OTTAWA — Ottawa Bylaw is investigating social gatherings of more than 10 people in private homes across Ottawa last weekend.

Mayor Jim Watson tells Newstalk 580 CFRA that Ottawa Bylaw broke-up two house parties over the weekend, with 20 to 25 people at each party.

“That’s the kind of stupidity that angers me, that’s where the bulk of the transmissions are taking place, if we exclude the tragedy of the long-term care homes; it’s these house parties with unrelated people,” said Watson on Newstalk 580 CFRA’s Ottawa at Work with Leslie Roberts.

“The message doesn’t seem to be getting through, particularly to some young people who think they’re invincible.”

In a statement to CTV News Ottawa, Bylaw and Regulatory Services Director Roger Chapman says, “There are still ongoing investigations from this past weekend that could result in charges.”

Chapman says recent investigations led to two charges being issued for social gatherings of more than 10 people in a private residence in contravention of the Reopening Ontario Act.

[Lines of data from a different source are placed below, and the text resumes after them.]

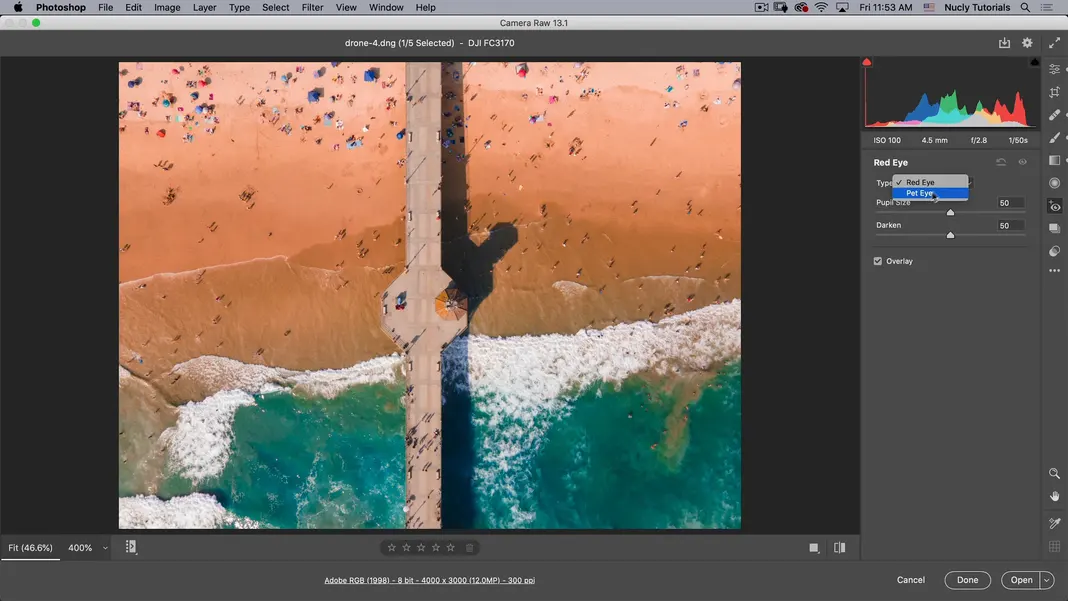Select the Spot Removal healing tool
Viewport: 1068px width, 601px height.
[x=1054, y=115]
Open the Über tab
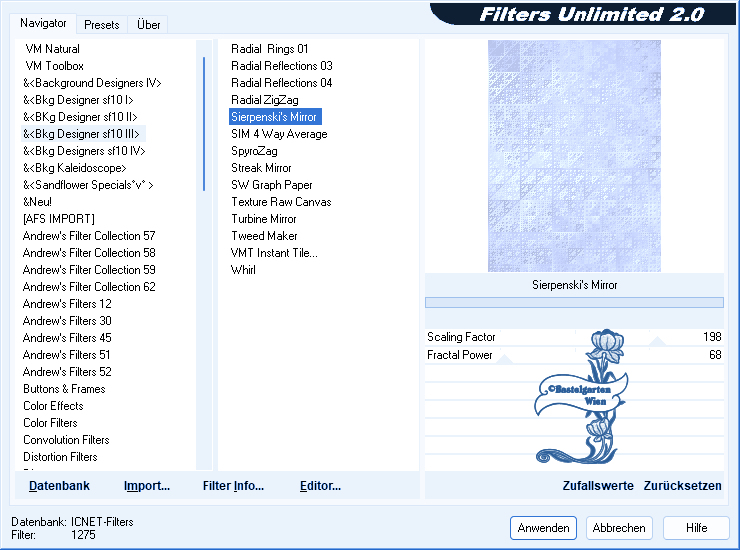 pyautogui.click(x=148, y=25)
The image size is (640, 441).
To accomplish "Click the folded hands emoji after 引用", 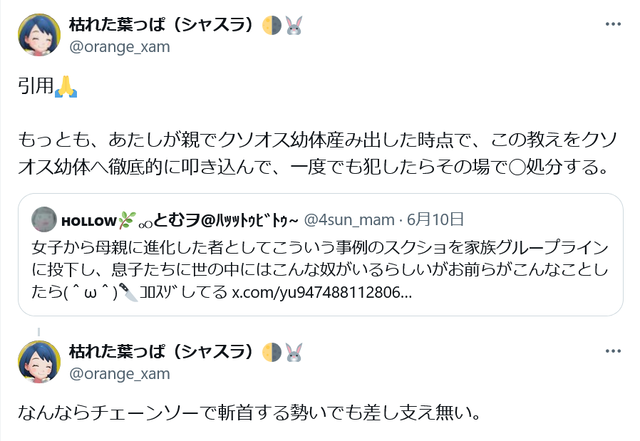I will coord(66,87).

“In one case, up to 30 individuals were observed attending a house party in Ward 18 on Oct. 24,” said Chapman.

“The second charge was issued following a house party in Ward 16 on Oct. 31, where up to 16 individuals were observed to be in attendance.”

The fine is $880 for hosting an illegal gathering.

Alta Vista is Ward 18, while Ward 16 is River Ward.

Ottawa Bylaw has issued 24 charges for illegal gatherings since the start of the pandemic.